Friday, July 20, 2012

maybe...

maybe what I thought I wanted all along isn’t what I really want. Maybe the best thing I’ve learned at these jobs is that this is not what I want do. Maybe I don’t want to live in New York City. Maybe I want to live somewhere just as artsy but more laid back and relaxing, where it is okay to not be anxious all the time. Maybe I really want to make a difference, to help people. Maybe I really want to write a novel – or ten. Maybe I want to devote all my efforts into this. Maybe I want to live in an apartment that isn’t the size of a shoebox and not have to pay an arm and a leg for it. Maybe I want to go down south. Maybe I want to go to street fairs and farmers markets and thrift shops, but also to the mall. Maybe I want to work for a nonprofit. Maybe I want to love what I do. Maybe I want to do something that actually makes me feel fulfilled.

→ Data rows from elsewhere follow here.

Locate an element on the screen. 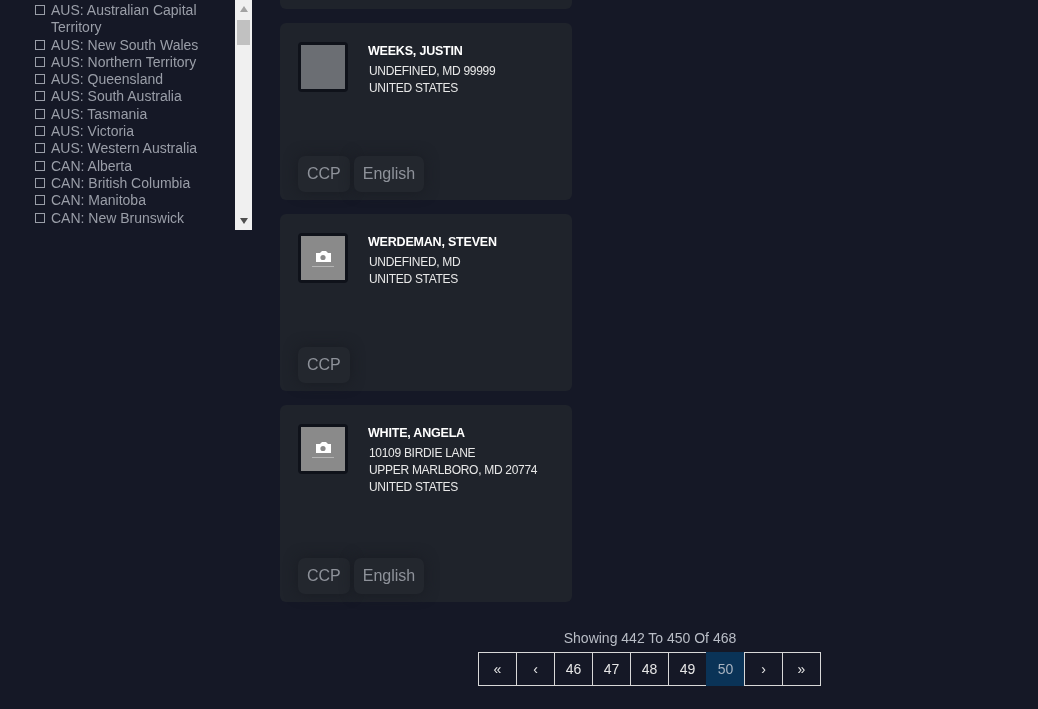 The height and width of the screenshot is (709, 1038). previous-page-button: ‹ is located at coordinates (536, 669).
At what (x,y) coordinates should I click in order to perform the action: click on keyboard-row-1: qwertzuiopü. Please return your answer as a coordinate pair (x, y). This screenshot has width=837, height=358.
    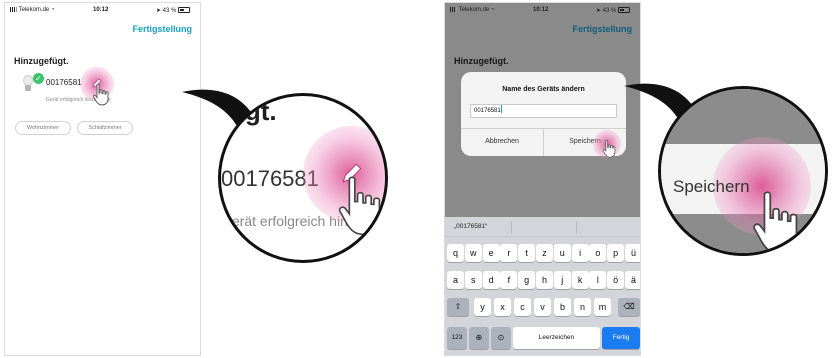
    Looking at the image, I should click on (542, 253).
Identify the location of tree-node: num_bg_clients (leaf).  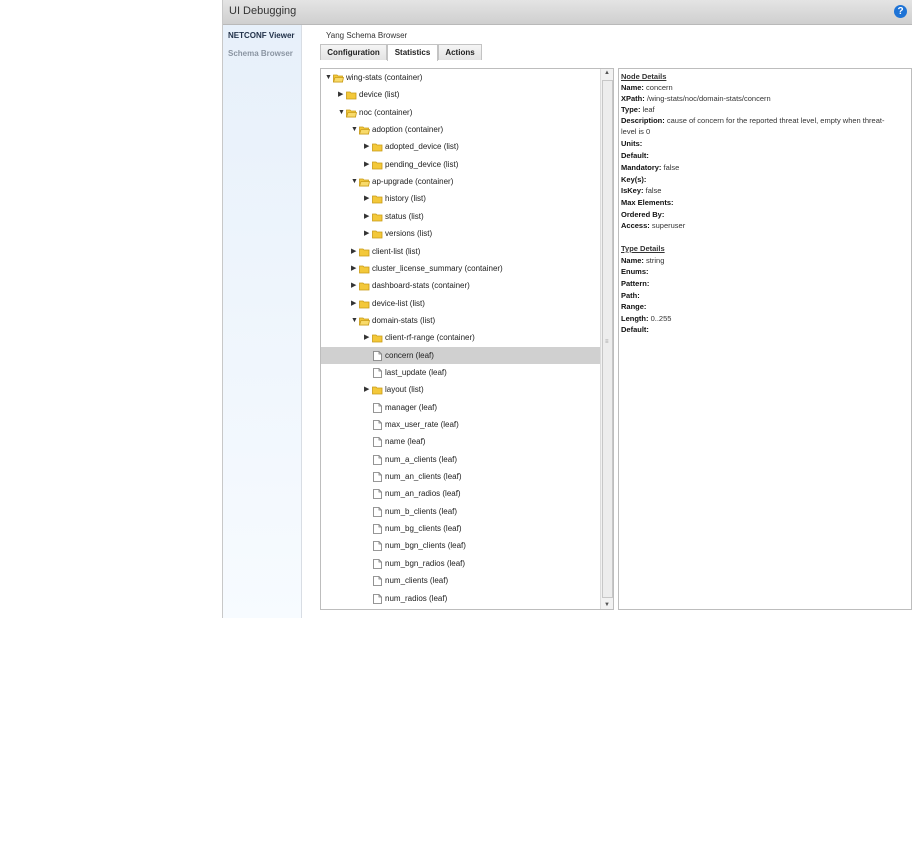
(460, 528).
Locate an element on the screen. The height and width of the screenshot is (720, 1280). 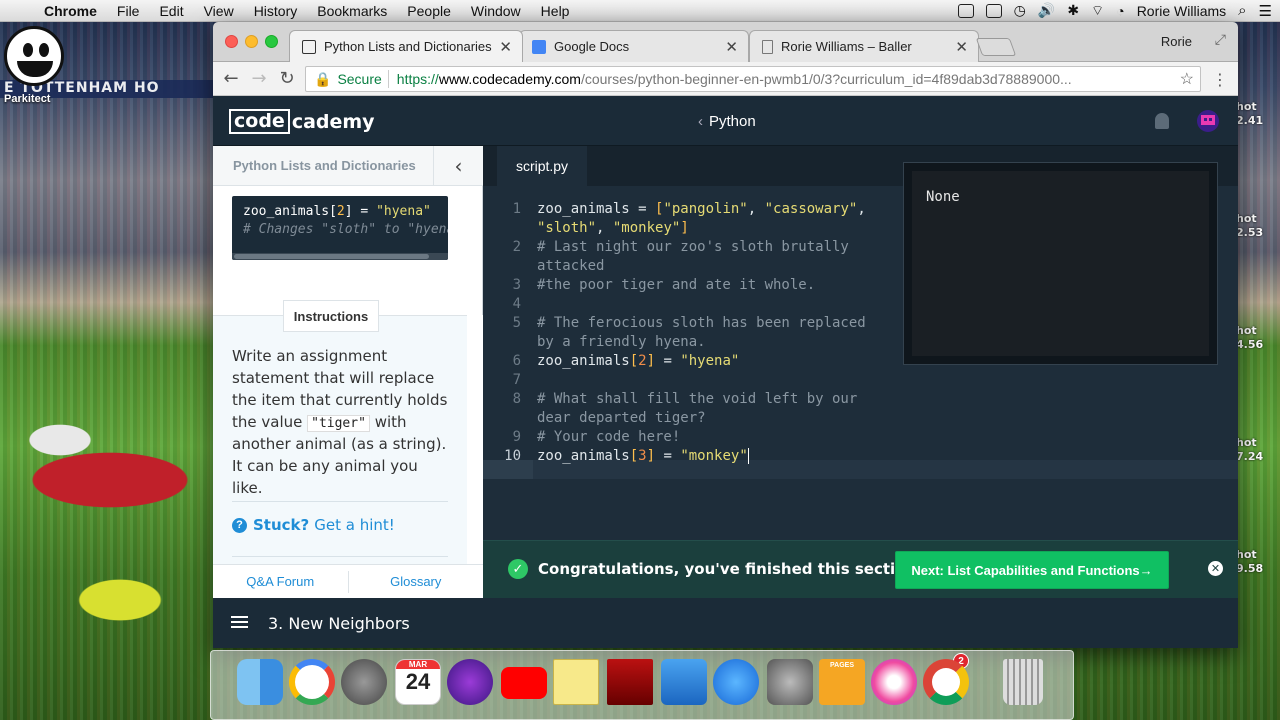
mac-dock: MAR 24 2 PAGES is located at coordinates (642, 685).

I am at a crossroad right now. I was always so decisive. I had my life all planned out by the age of twelve. As it turns out, it was all just a crutch for my anxiety – a way to deal with the unknown. But you know what? Maybe the unknown isn’t so bad after all.

p.s. my heart goes out to those in the Colorado shooting. I actually know one of the victims personally - not well, but we work together at school. Luckily, it seems that he is okay - or at least stabilized.